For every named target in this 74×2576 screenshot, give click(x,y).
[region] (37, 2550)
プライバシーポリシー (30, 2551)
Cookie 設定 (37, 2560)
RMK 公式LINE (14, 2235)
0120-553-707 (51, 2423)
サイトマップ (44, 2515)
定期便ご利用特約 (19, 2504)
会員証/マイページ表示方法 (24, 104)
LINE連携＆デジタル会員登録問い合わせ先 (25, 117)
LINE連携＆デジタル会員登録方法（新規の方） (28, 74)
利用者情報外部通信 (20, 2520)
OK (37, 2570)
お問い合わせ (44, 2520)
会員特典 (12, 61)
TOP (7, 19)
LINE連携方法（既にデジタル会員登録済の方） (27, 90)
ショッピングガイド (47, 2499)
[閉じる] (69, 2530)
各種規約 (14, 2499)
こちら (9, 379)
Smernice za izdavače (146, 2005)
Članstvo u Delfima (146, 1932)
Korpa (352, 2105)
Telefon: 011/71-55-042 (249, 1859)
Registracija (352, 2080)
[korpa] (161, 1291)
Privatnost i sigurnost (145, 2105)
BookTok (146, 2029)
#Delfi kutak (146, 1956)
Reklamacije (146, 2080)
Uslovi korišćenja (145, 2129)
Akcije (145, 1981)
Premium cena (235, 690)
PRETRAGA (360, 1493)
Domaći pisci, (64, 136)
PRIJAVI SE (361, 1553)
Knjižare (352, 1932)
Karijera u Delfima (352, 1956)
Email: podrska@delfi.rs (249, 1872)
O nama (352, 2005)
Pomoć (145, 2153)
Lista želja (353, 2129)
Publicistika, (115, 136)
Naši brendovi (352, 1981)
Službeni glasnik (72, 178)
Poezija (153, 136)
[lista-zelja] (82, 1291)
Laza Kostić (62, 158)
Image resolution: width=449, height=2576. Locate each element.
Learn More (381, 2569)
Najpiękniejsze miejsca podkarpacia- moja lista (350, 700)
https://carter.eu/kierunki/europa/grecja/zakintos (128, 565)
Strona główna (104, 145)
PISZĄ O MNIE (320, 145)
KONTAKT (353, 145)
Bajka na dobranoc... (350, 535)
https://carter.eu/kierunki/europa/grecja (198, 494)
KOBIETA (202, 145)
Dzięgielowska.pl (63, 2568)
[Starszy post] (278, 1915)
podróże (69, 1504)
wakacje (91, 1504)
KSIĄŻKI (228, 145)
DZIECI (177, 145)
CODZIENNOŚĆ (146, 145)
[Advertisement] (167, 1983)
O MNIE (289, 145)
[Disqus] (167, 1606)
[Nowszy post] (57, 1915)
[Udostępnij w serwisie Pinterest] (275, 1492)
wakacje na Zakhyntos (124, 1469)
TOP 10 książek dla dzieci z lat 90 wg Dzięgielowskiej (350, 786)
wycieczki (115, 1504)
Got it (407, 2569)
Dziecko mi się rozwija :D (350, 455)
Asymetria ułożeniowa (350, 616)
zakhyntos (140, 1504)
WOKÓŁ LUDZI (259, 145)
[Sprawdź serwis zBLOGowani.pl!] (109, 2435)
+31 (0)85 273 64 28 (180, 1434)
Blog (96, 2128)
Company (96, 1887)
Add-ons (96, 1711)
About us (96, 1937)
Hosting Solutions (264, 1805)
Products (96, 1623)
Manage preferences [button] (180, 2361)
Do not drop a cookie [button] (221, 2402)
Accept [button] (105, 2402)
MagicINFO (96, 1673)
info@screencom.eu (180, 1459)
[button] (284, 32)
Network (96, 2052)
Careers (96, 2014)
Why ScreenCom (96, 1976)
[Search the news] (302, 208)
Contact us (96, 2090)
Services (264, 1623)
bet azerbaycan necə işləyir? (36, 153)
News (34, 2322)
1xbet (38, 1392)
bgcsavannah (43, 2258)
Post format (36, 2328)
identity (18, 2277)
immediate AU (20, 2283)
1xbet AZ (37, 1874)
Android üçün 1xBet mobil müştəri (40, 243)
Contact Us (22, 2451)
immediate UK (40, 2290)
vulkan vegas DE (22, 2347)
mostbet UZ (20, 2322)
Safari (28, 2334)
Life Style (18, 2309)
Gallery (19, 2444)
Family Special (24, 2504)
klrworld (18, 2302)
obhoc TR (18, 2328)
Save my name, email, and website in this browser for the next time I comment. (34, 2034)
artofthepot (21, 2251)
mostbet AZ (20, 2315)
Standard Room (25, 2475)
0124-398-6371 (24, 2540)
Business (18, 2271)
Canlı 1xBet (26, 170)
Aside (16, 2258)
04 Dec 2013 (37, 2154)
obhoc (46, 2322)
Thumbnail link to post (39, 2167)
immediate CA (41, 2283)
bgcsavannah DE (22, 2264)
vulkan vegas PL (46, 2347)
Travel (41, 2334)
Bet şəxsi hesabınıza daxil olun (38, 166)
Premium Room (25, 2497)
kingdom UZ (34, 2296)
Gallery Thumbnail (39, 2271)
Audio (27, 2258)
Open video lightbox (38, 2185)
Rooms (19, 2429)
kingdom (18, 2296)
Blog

WORK ITEM – Print exactly the lines above, starting at the line that contains "[button] (284, 32)" and ending with the last line of the records, both included.

RESPONSE BOX –
[button] (284, 32)
Network (96, 2052)
Careers (96, 2014)
Why ScreenCom (96, 1976)
[Search the news] (302, 208)
Contact us (96, 2090)
Services (264, 1623)
bet azerbaycan necə işləyir? (36, 153)
News (34, 2322)
1xbet (38, 1392)
bgcsavannah (43, 2258)
Post format (36, 2328)
identity (18, 2277)
immediate AU (20, 2283)
1xbet AZ (37, 1874)
Android üçün 1xBet mobil müştəri (40, 243)
Contact Us (22, 2451)
immediate UK (40, 2290)
vulkan vegas DE (22, 2347)
mostbet UZ (20, 2322)
Safari (28, 2334)
Life Style (18, 2309)
Gallery (19, 2444)
Family Special (24, 2504)
klrworld (18, 2302)
obhoc TR (18, 2328)
Save my name, email, and website in this browser for the next time I comment. (34, 2034)
artofthepot (21, 2251)
mostbet AZ (20, 2315)
Standard Room (25, 2475)
0124-398-6371 (24, 2540)
Business (18, 2271)
Canlı 1xBet (26, 170)
Aside (16, 2258)
04 Dec 2013 (37, 2154)
obhoc (46, 2322)
Thumbnail link to post (39, 2167)
immediate CA (41, 2283)
bgcsavannah DE (22, 2264)
vulkan vegas PL (46, 2347)
Travel (41, 2334)
Bet şəxsi hesabınıza daxil olun (38, 166)
Premium Room (25, 2497)
kingdom UZ (34, 2296)
Gallery Thumbnail (39, 2271)
Audio (27, 2258)
Open video lightbox (38, 2185)
Rooms (19, 2429)
kingdom (18, 2296)
Blog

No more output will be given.